* [Short exercise]:
Answer these from the attic condensation thread below.
(a) How many gallons of primer were sprayed in the house?
(b) For how many days had boco been in the house trying to get the moisture out?
(c) Did boco charge for the repairs?
++++ Source text ++++
# Its raining in the attic



## boco (Oct 29, 2010)

Thats what i recieved as a text today. Anyways after i rushed over to find out WTF. My pal the painter went and painted the house I just taped and sprayed 37 gallons of primer in a 10,000sgft home (Thats alot). then proceded to shut all the doors and keep the plastic on the windows and then go into basement and jack up the natural gas stove in basement. Though there is 2 dehumidifiers a 220 electric heaters and several fans in the basement. (The ones he unplugged and put there so they wouldnt get paint on them.) Anyway the text i got from the GC was its raining in the attic. Well i went into the attic and he was right the condensation was dripping from the trusses. Well so far I lost 1 buttjoint and the screws are all dimpled in 1 bedroom. May be worse tommorow. i bitched the painter out for a good 10 minutes . Ya know I am in there for 12 days trying to get the the moisture out and in 2 hours its a moisture storm. i already told him i would fix the ceiling but he is going to go around and fix all the water spots under the windows where the water dripped off his plastic. i went ahead and caulked all the angles too. man I hate when painters come in work half a fuking day makes 2k and leaves with a check. i think thats the last straw for me. Unless i prime it I aint taping it. Then once painter puts finish paint on it its his.


----------



## mudslingr (Jul 18, 2010)

You're not fixing it for free, are you ? Or did you hire the painter and felt responsible ? Sucks either way.


----------



## Newagestucco (Apr 18, 2012)

I dont like it when they spray unless they roll behinde the first coat


----------



## moore (Dec 2, 2010)

That sucks boco...Next time the G/C pulls up ask him if he has a gun in his truck!!!!:whistling2:


----------



## boco (Oct 29, 2010)

Yes I need a gun. Yes i did all the repairs for free. The painter is a friend of mine and the GC always pays on time. i made it perfectly clear to them both. When the **** falls apart in 6 months dont call me.


----------



## SlimPickins (Aug 10, 2010)

boco said:


> The painter is a friend of mine


Bummer.


----------
++++ Given records ++++
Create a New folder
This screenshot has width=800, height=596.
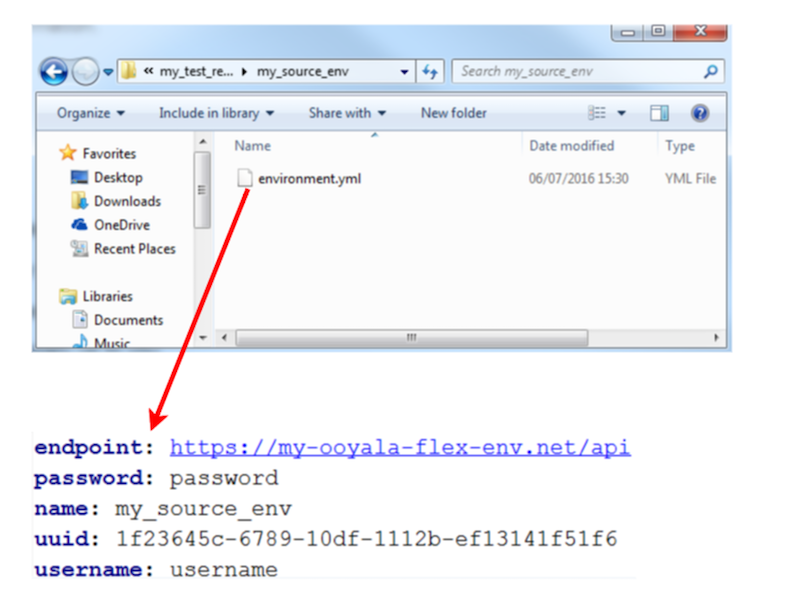click(x=453, y=112)
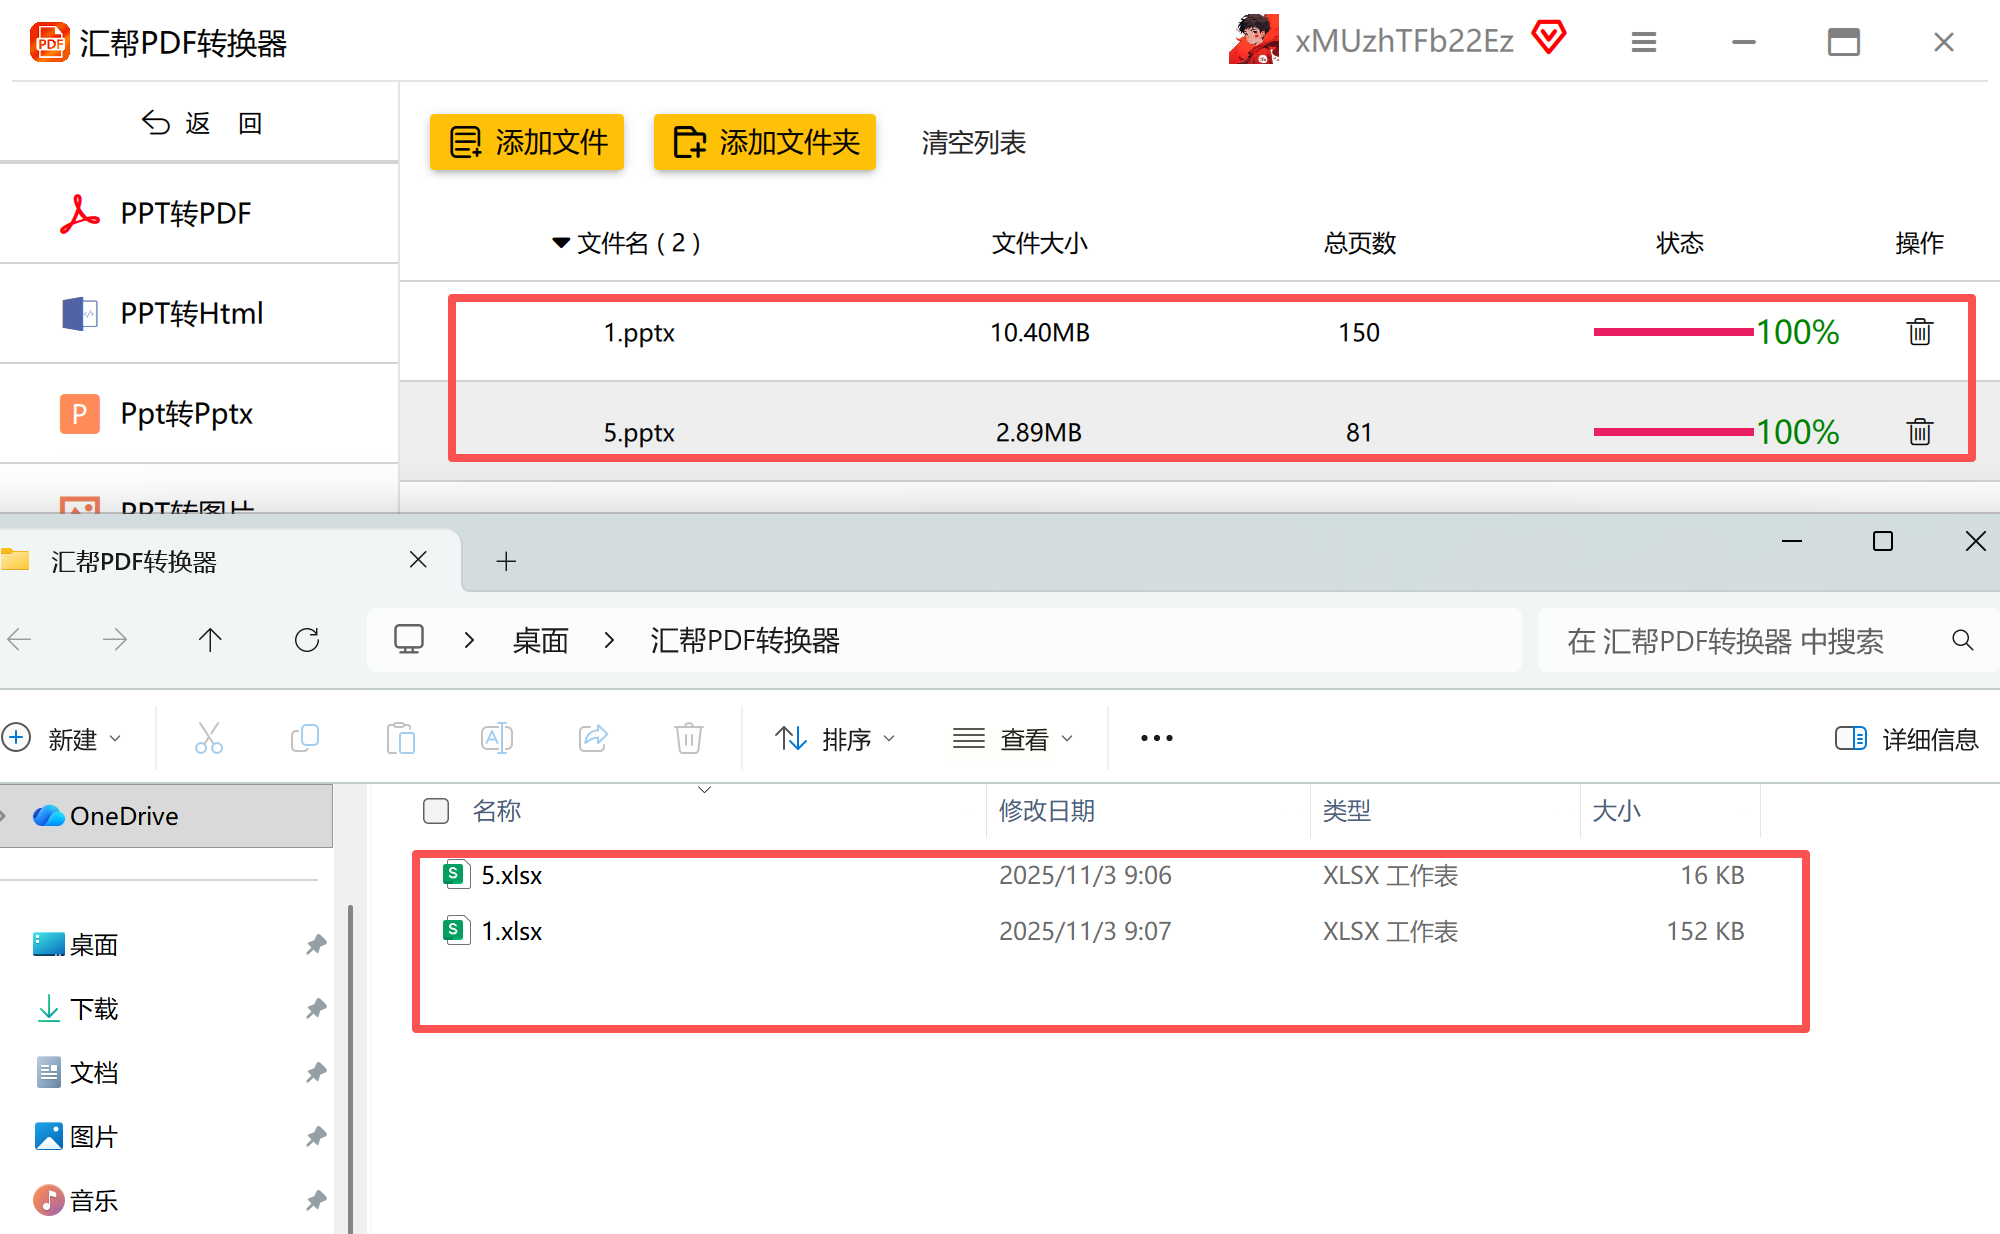Open the 查看 view dropdown

[x=1013, y=739]
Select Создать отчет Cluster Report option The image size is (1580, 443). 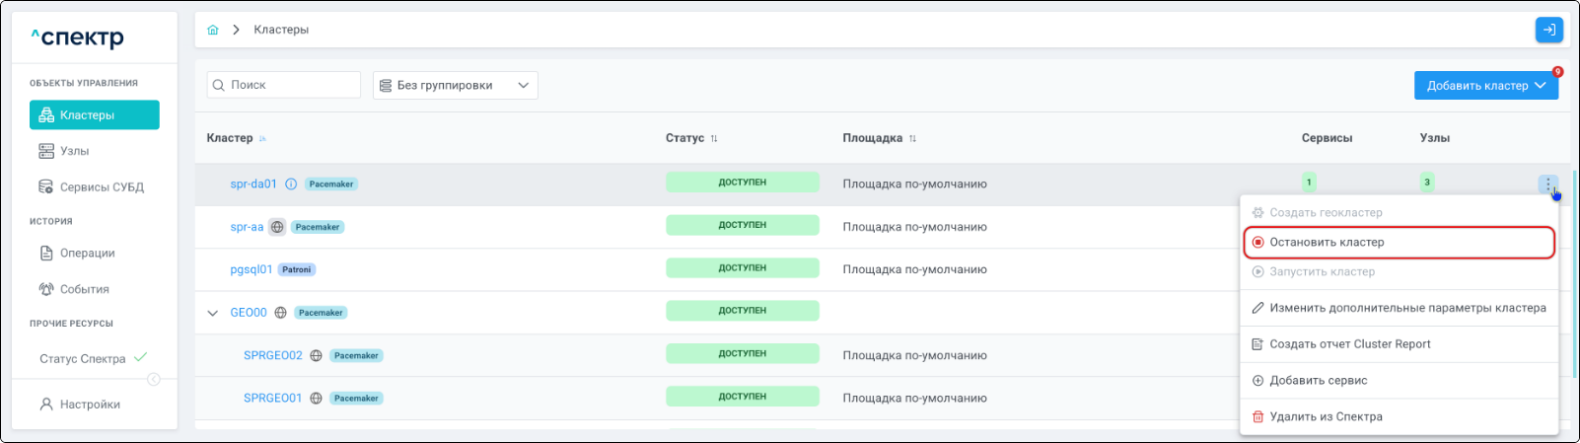pos(1349,344)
++++
* [Full answer]:
(a) 37 gallons
(b) 12 days
(c) No, boco did all the repairs for free.